Description of the task: Count the lines in the data below that contain the word "should" and reply with only that number.

Dataset entries:

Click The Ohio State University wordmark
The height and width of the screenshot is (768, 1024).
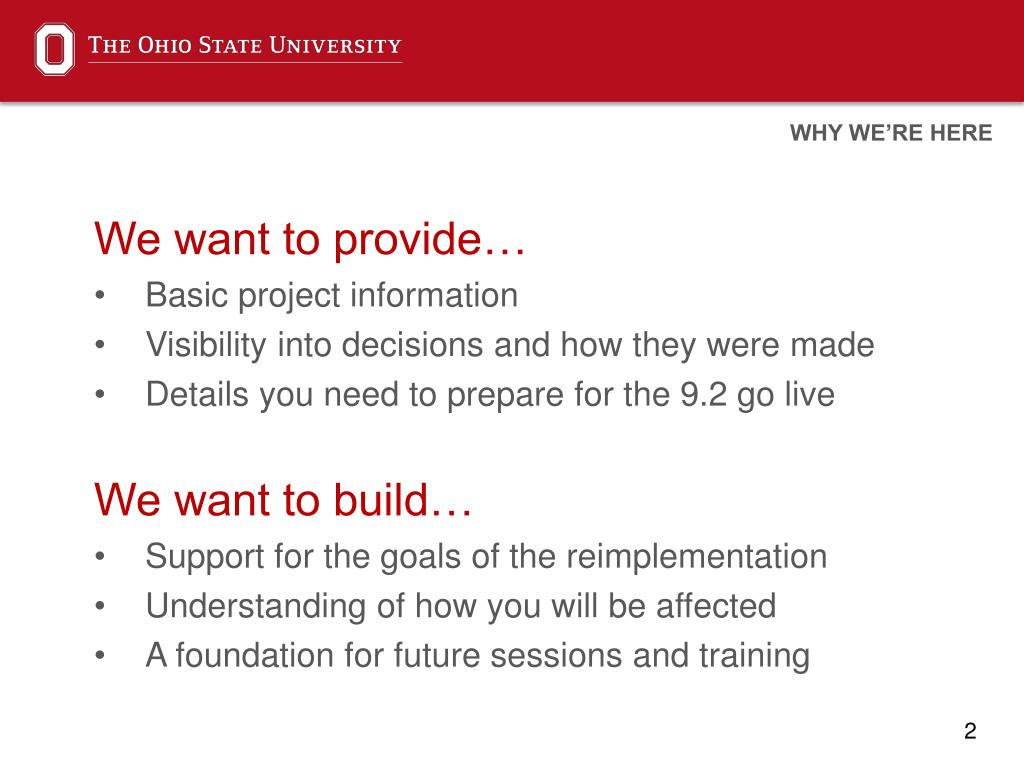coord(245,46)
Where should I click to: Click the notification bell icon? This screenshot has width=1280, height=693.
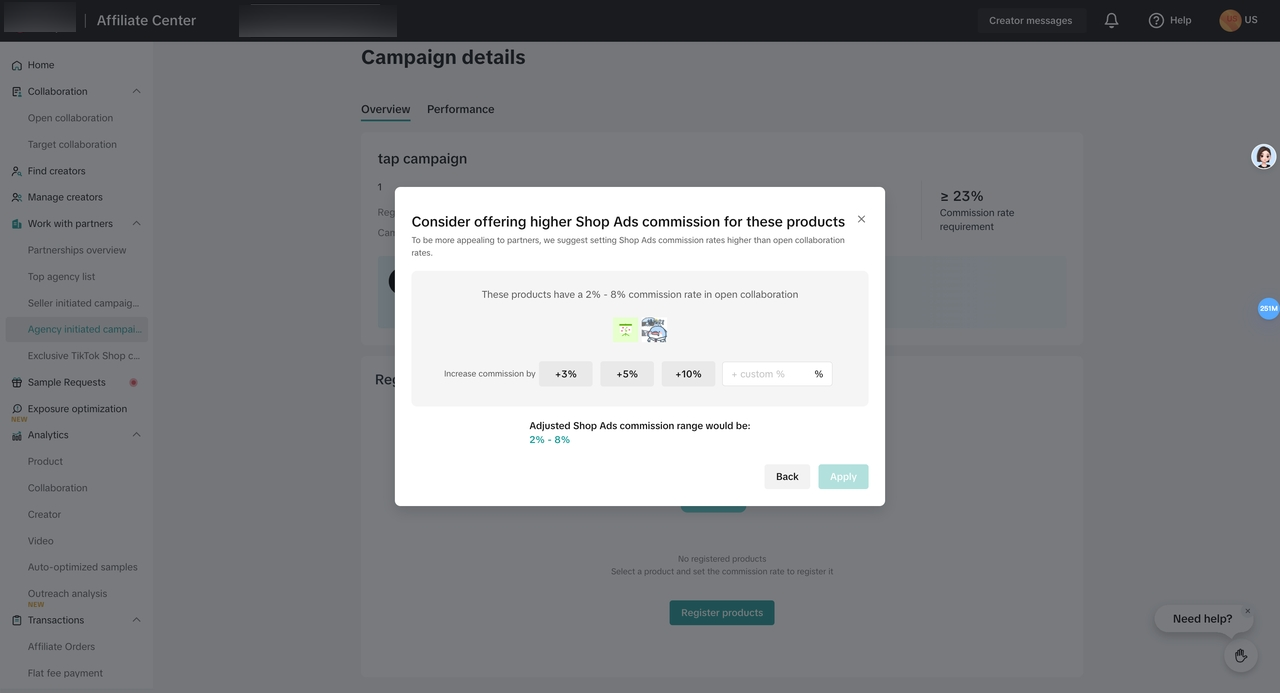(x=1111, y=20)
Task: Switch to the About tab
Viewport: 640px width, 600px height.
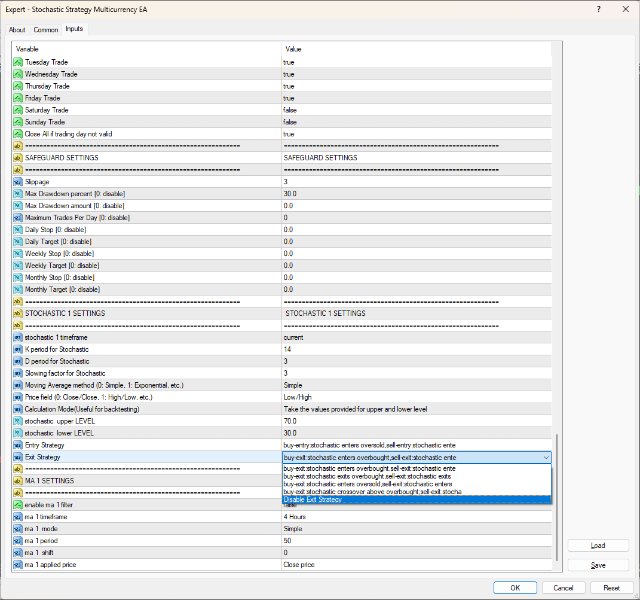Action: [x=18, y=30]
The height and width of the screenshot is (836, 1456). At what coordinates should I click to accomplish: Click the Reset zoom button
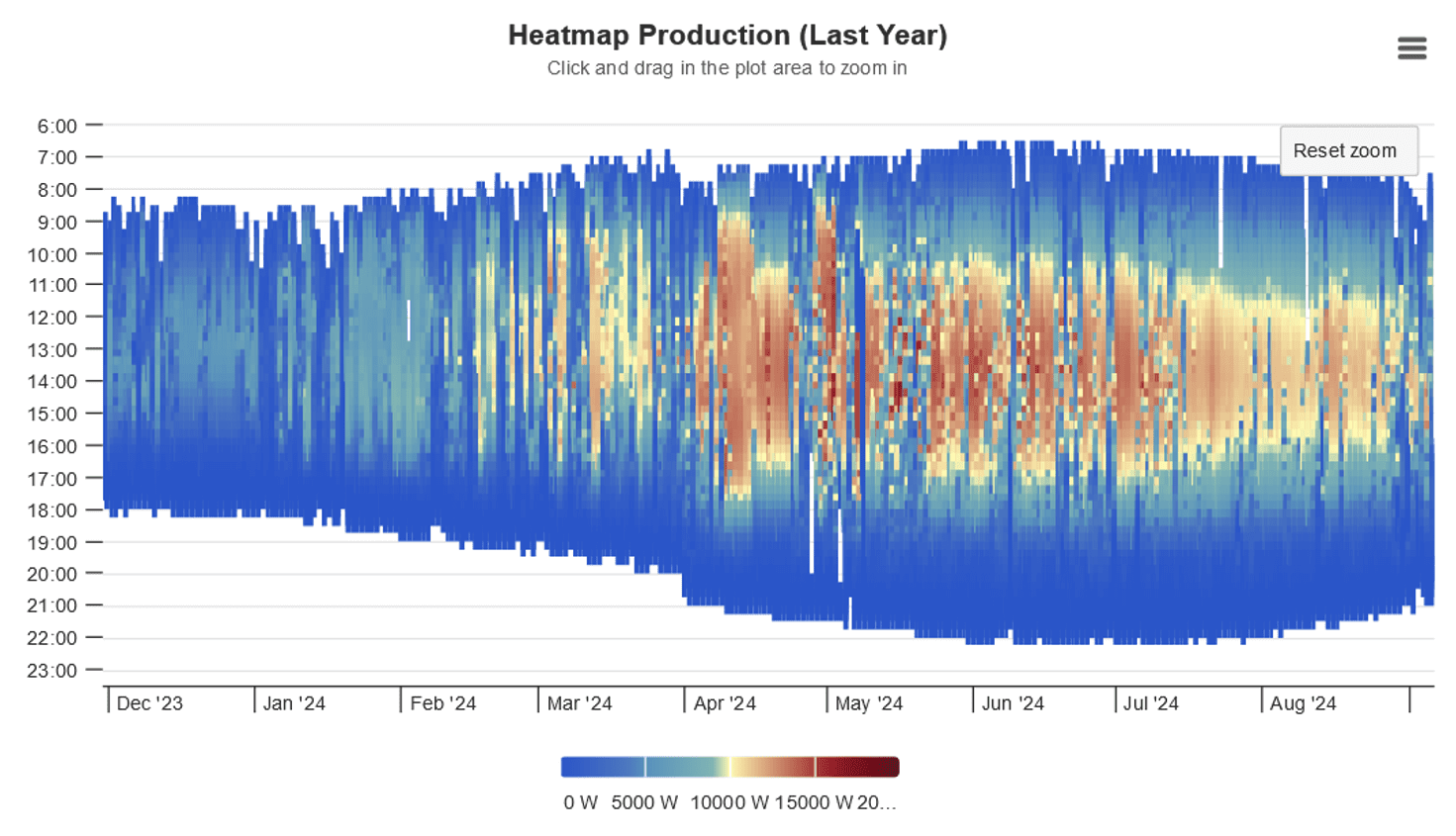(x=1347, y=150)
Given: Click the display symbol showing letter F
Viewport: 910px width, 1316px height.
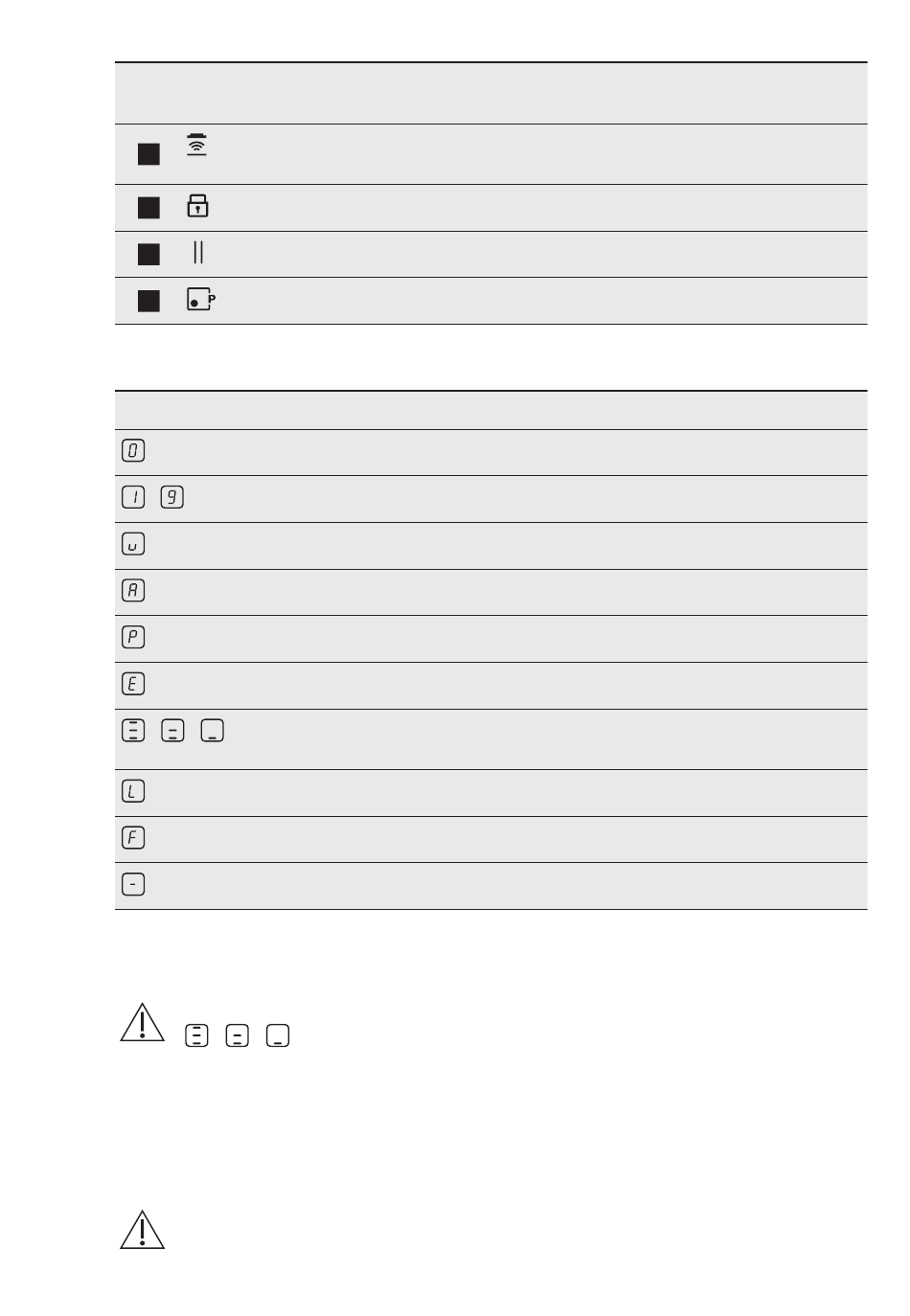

Correct result: 2